Le scénario de la fin de match a sans doute amplifié l’exultation des supporters. Le pénalty manqué par Brahim Diaz dans les dernières secondes du temps réglementaire, puis le but de Pape Gueye en prolongation ont offert aux Lions de la Teranga un sacre au scénario ubuesque.

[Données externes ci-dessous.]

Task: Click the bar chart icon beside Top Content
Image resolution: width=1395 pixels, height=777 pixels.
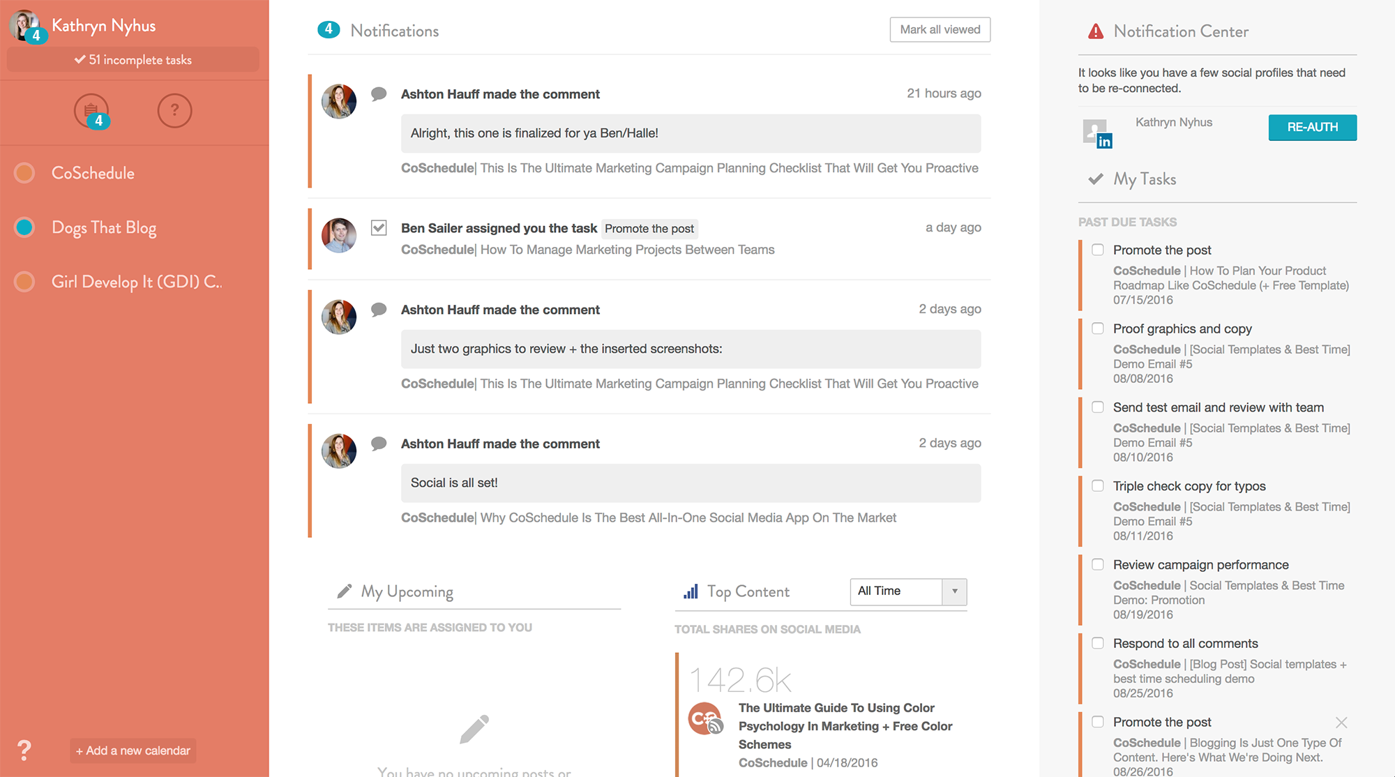Action: click(x=691, y=591)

Vers 23 heures, au coup de sifflet final, c’est l’explosion de joie dans les quartiers du nord-est de la capitale, où le Sénégal et le Maroc comptent une importante diaspora. Du côté de Barbès, des milliers de personnes célèbrent le titre des Lions de la Teranga. Les rues s’illuminent de la lueur rouge des fumigènes tandis que des drapeaux vert, jaune et rouge flottent aux fenêtres des voitures.

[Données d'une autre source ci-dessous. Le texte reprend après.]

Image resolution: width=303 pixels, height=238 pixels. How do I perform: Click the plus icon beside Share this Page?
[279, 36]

Il en va de même du côté des Champs-Élysées. Pourtant, un arrêté préfectoral pris vendredi interdisait tout rassemblement de supporters sur l’avenue. Un dispositif conséquent avait été déployé : huit sections de CRS, deux Brigades de répression de l’action violente motorisées (Brav-M), et des barrages installés avenue George-V et avenue de la Grande Armée pour filtrer les véhicules.

Tirs de mortiers et gaz lacrymogène

Mais certains ont réussi à déjouer le dispositif et si l’ambiance était globalement festive, des tensions ont néanmoins éclaté. « Des rassemblements spontanés de supporters étaient constatés. Ces regroupements, d’abord festifs, généraient des troubles à l’ordre public », confirme de son côté le ministère de l’Intérieur.

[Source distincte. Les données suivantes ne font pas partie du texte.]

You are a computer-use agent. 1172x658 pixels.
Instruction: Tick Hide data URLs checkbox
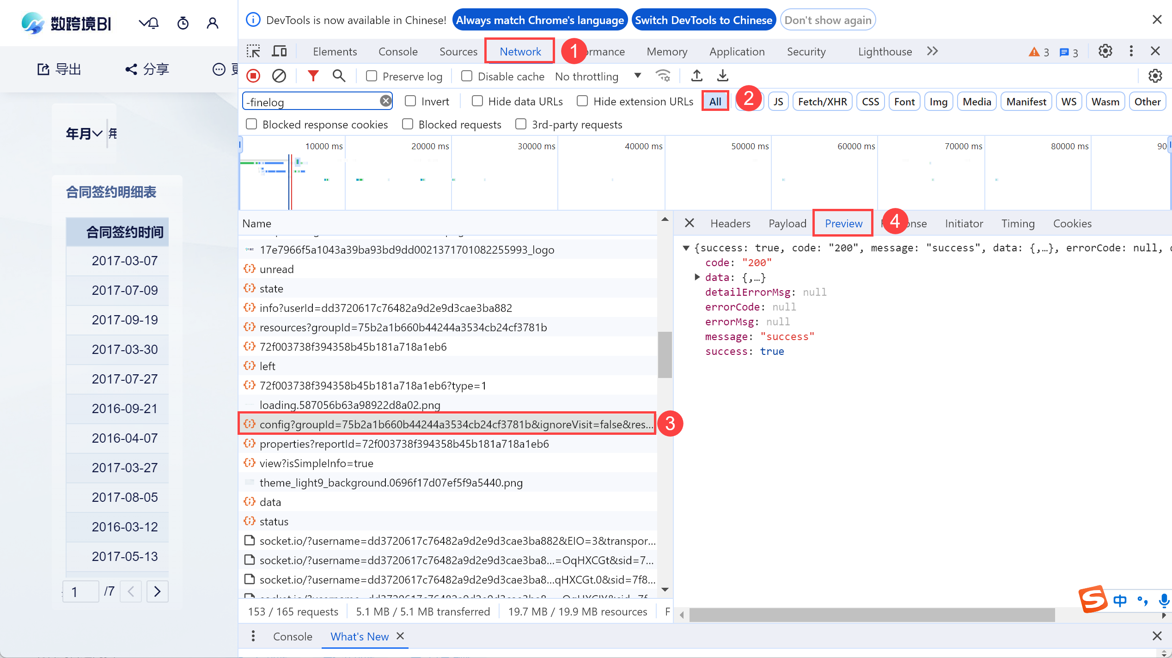(477, 101)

Ces attroupements « limités notamment en région parisienne, à Lyon et en Avignon » ont systématiquement mené à des interventions des forces de l’ordre « conformément aux instructions reçues du ministre de l’Intérieur » poursuit l’institution. À l’échelle nationale, le ministère de l’Intérieur décompte 63 interpellations ainsi que 14 policiers légèrement blessés.

À Paris et en Île-de-France, « le bilan de la soirée s’établit à 23 interpellations dont 16 à Paris pour violences volontaires sur personne dépositaire de l’autorité publique (PDAP), outrage, rébellion, usages de mortier », indique la préfecture de police de Paris.

À ce chiffre s’ajoutent 169 verbalisations « pour contravention à l’arrêté d’interdiction de regroupement de supporters dans le cadre de la finale de la CAN sur les Champs-Élysées auxquels s’ajoutent 53 infractions routières et 10 amendes forfaitaires délictuelles », poursuit l’institution, qui estime néanmoins que le dispositif de surveillance et de protection mis en place par la préfecture de police « a permis d’anticiper et de contenir efficacement les troubles à l’ordre public et les phénomènes de délinquance ».

Sur des vidéos filmées par des témoins, on aperçoit des supporters montant sur des voitures et des camions. À plusieurs endroits, des tirs de mortiers d’artifice fusent dans la nuit, en violation de l’arrêté préfectoral qui prohibe tout engin pyrotechnique.

À plusieurs endroits dans Paris, les forces de l’ordre dispersent les attroupements de piétons sur les trottoirs des Champs-Élysées avec des tirs de gaz lacrymogène, provoquant des mouvements de foule. Boulevard Barbès également, les policiers ont chargé pour disperser les rassemblements. L’accès au haut des Champs-Élysées a également été totalement bouclé.